Obviously it is possible to use OSGi in a rather static fashion by requiring a system restart every time the application or at least the UI changes. This, however, would question most benefits of OSGi since this makes the need of different versions of a bundle also questionable unless a system really requires lots of libraries that are not compatible with each other. The corresponding services can still be supplied to the web application using OSGi as most JEE-containers provide OSGi as an alternative approach. If OSGi is used as a modularity framework only than an undefined starting order of the bundles causes much more implementation overhead than is actually needed for this specific scenario.
If a dynamic usage of OSGi is the goal, however, than most parts of most UI-Frameworks need to be rewritten as they all heavily depend on the HTTPSession. Replacing a UI bundle would require all elements within the session to essentially change their class, i.e. to become serialized and deserialized again. Out of performance considerations it is impossible to keep the session serialized the whole time. Thus there needs to be some event handling that serializes every object of some bundle‘s classes once this bundle becomes deactivated. This is far from trivial to implement in most frameworks.
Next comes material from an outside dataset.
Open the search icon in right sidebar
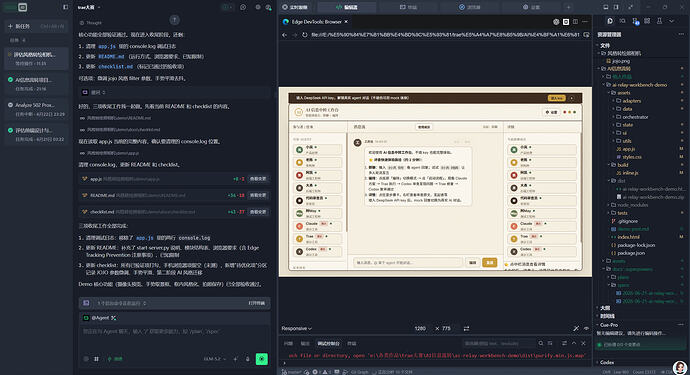Image resolution: width=690 pixels, height=375 pixels. click(x=622, y=21)
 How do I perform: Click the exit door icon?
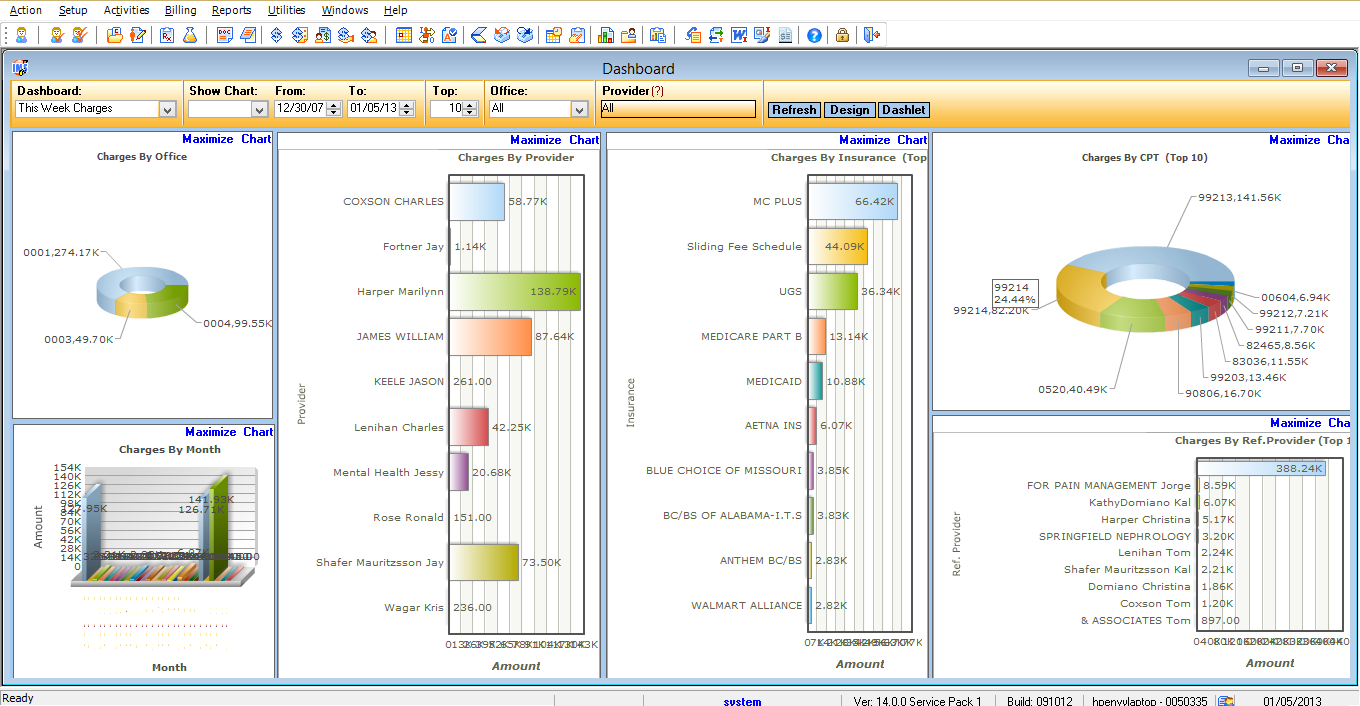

Thus our conclusion: OSGi is not yet worth the hassle, unless someone provides a UI-framework that handles the object serialization of bundles correctly to allow for the dynamic usage of OSGi without memory leaks.
Outlook
OSGi is probably the only JVM-based technology allowing for hot code swapping and multi-tenancy with code in different versions. Yet using Java for this requires writing an lot of code for cleaning up stale objects so that a lot of the benefits of automatic garbage collection are rendered useless. For this reason we currently evaluate programming an abstraction above Java that handles the cleanup process, when a bundle gets deactivated. Models are defined using this language and can then be used by services. As this is work in progress, an in depth evaluation has not yet been done. Nonetheless this approach would probably have to create a new UI-framework. If we go this way, it would be particularly interesting to have an OSGi equivalent on the client side such that the UI gets updated automatically and the corresponding scripts get executed once new modules are activated.